Problem requirements: Pictures aside, copy exactly the lines running from the one with "Expand the Save to path dropdown arrow" to the end of the records.

[Data items]
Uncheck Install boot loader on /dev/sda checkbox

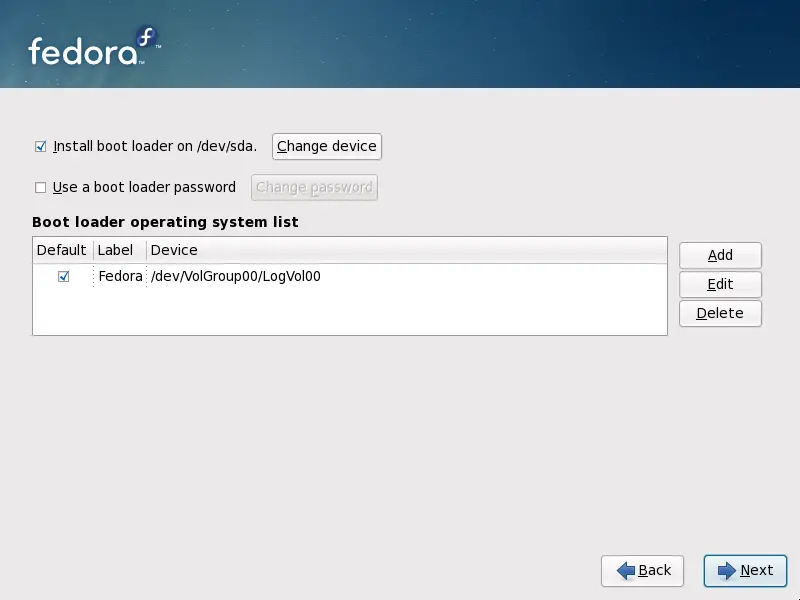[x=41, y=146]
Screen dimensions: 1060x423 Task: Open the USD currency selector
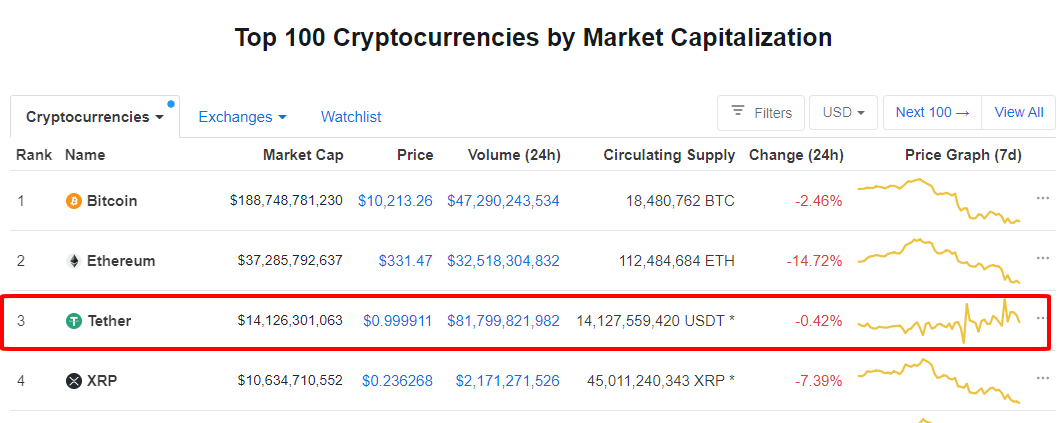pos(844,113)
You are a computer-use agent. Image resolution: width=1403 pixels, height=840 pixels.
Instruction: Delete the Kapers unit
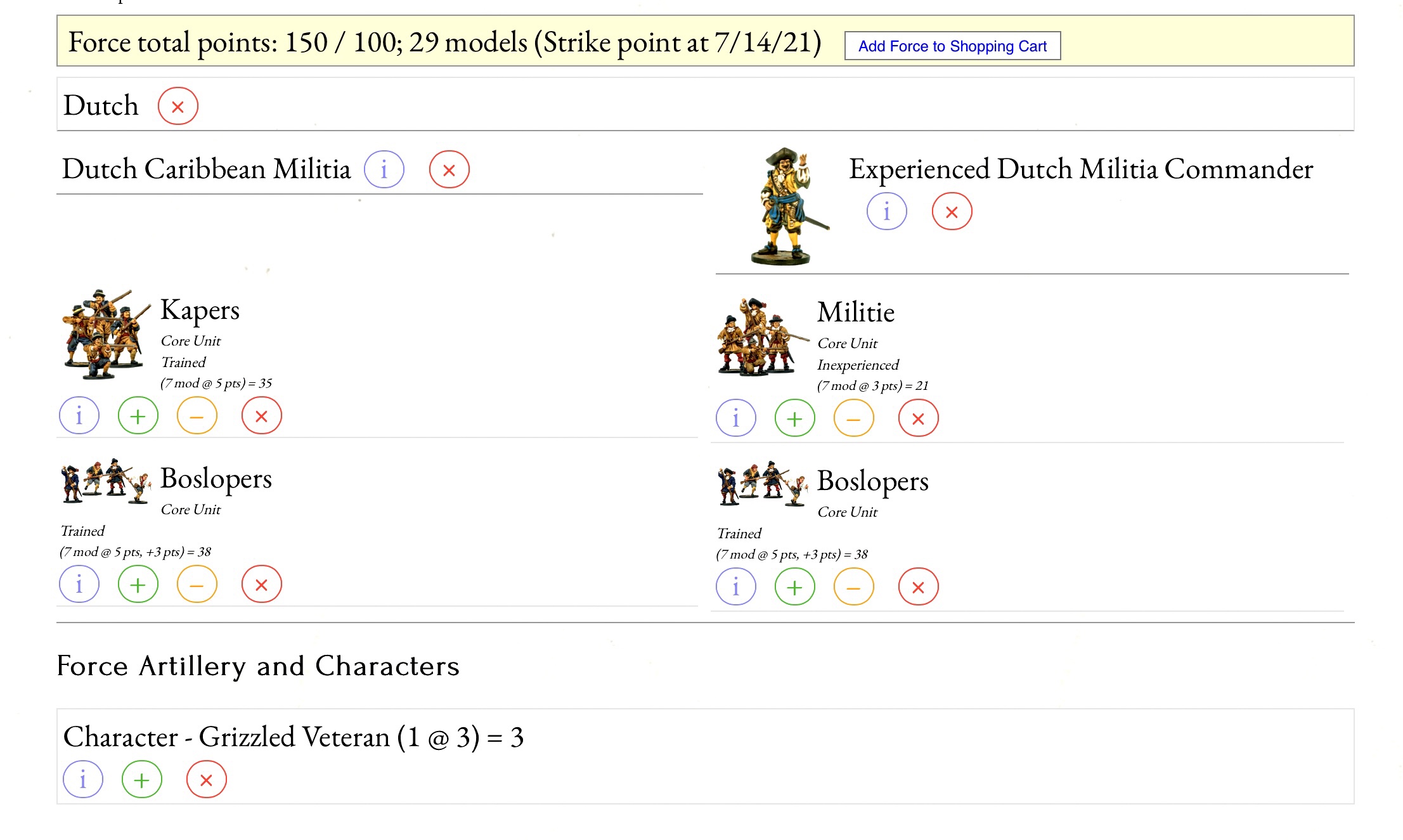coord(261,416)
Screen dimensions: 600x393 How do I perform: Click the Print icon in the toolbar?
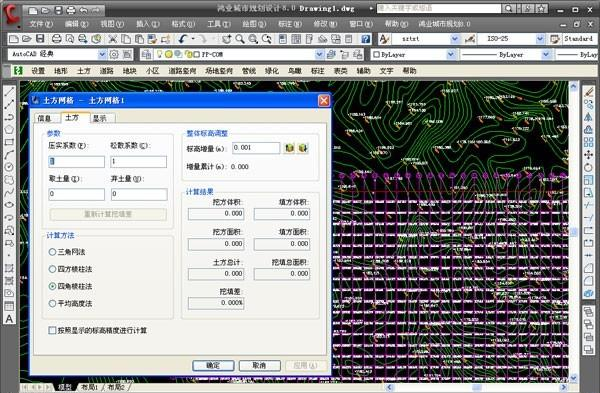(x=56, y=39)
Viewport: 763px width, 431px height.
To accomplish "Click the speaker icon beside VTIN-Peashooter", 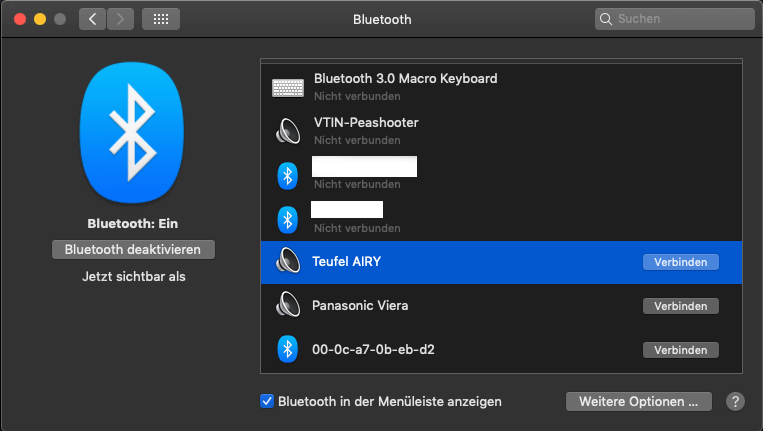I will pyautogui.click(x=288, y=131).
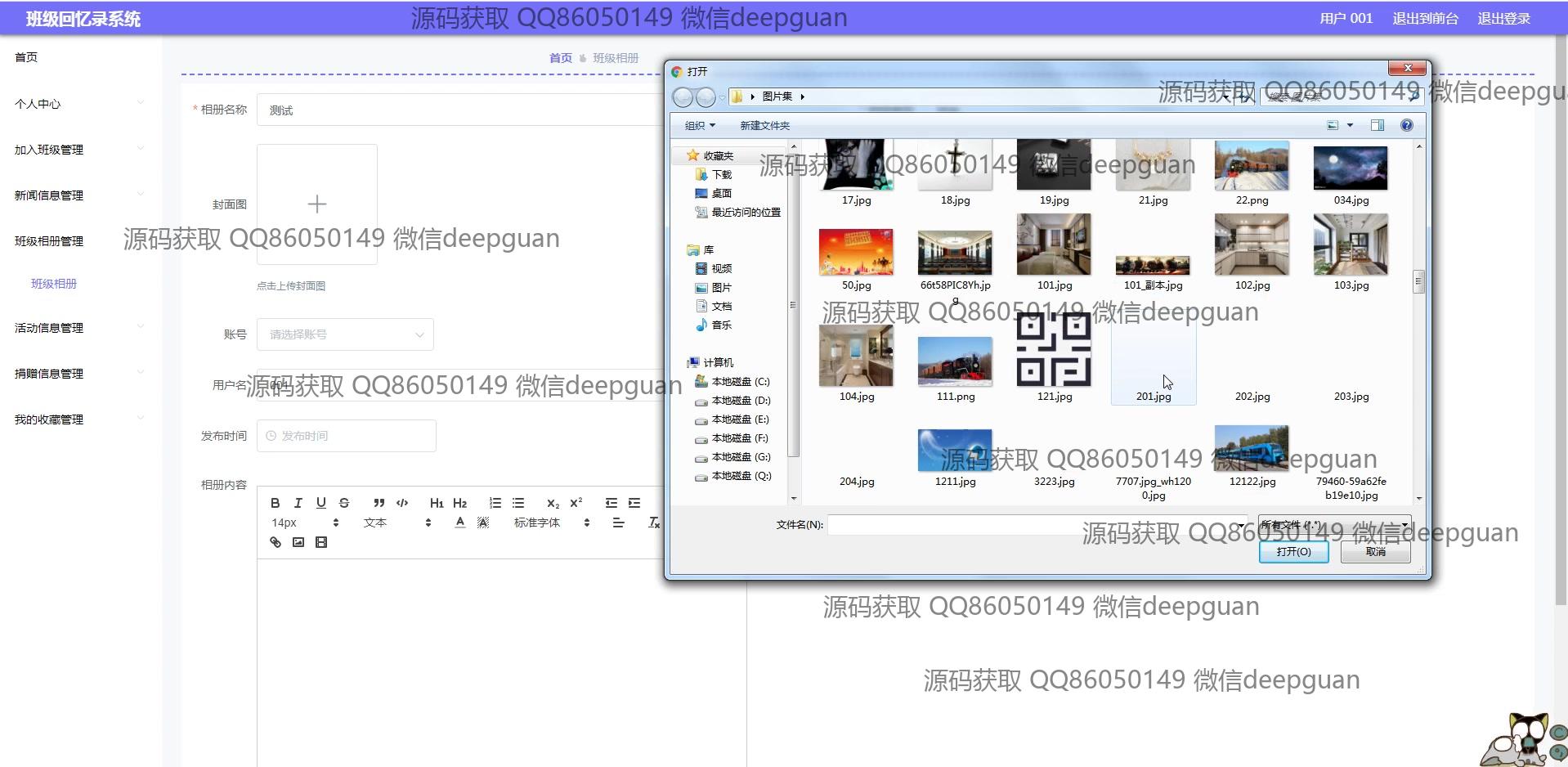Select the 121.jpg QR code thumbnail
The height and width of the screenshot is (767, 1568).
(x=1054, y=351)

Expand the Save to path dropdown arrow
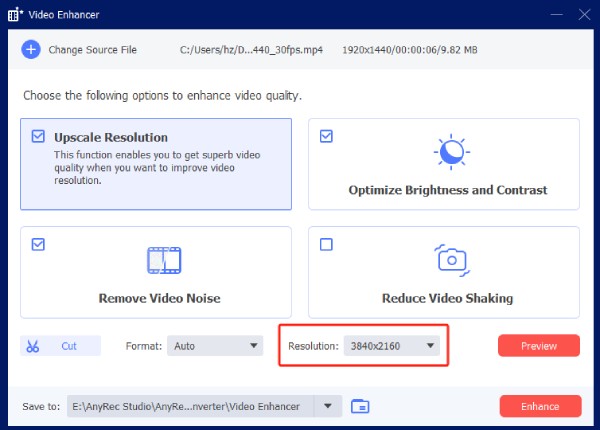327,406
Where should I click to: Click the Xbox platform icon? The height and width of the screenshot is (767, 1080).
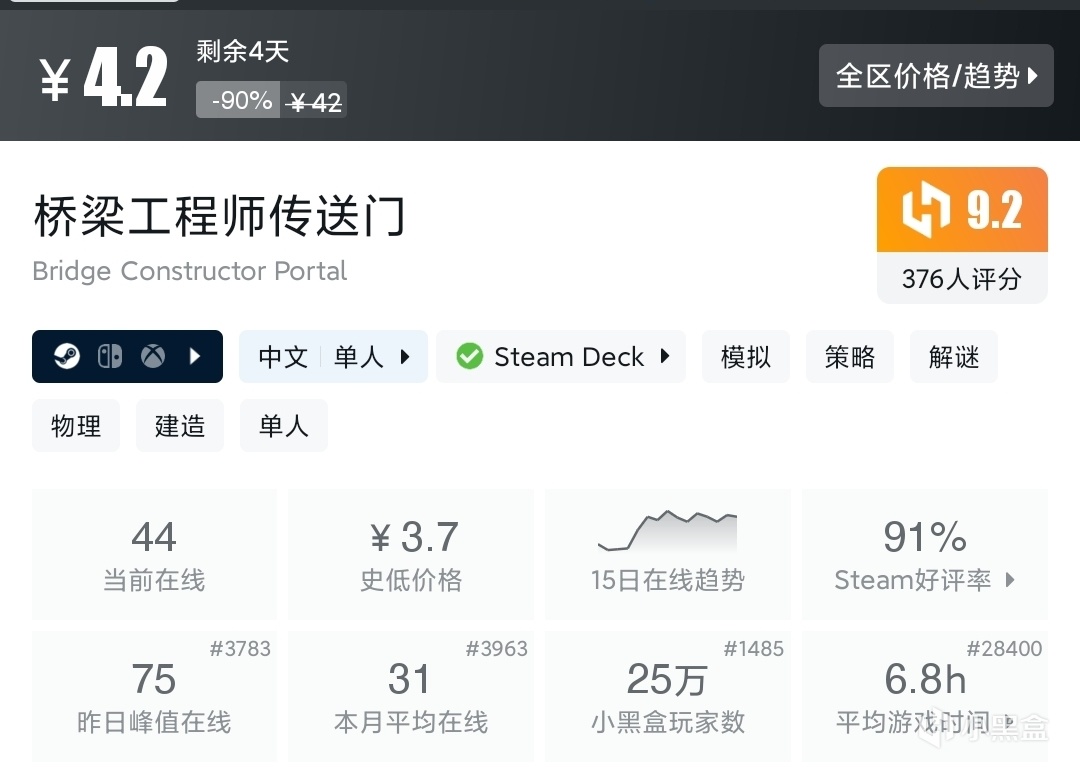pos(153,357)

Result for this exercise:
Expand the Save to path dropdown arrow
327,406
Where should I click to: Click the Xbox platform icon? The height and width of the screenshot is (767, 1080).
pos(153,357)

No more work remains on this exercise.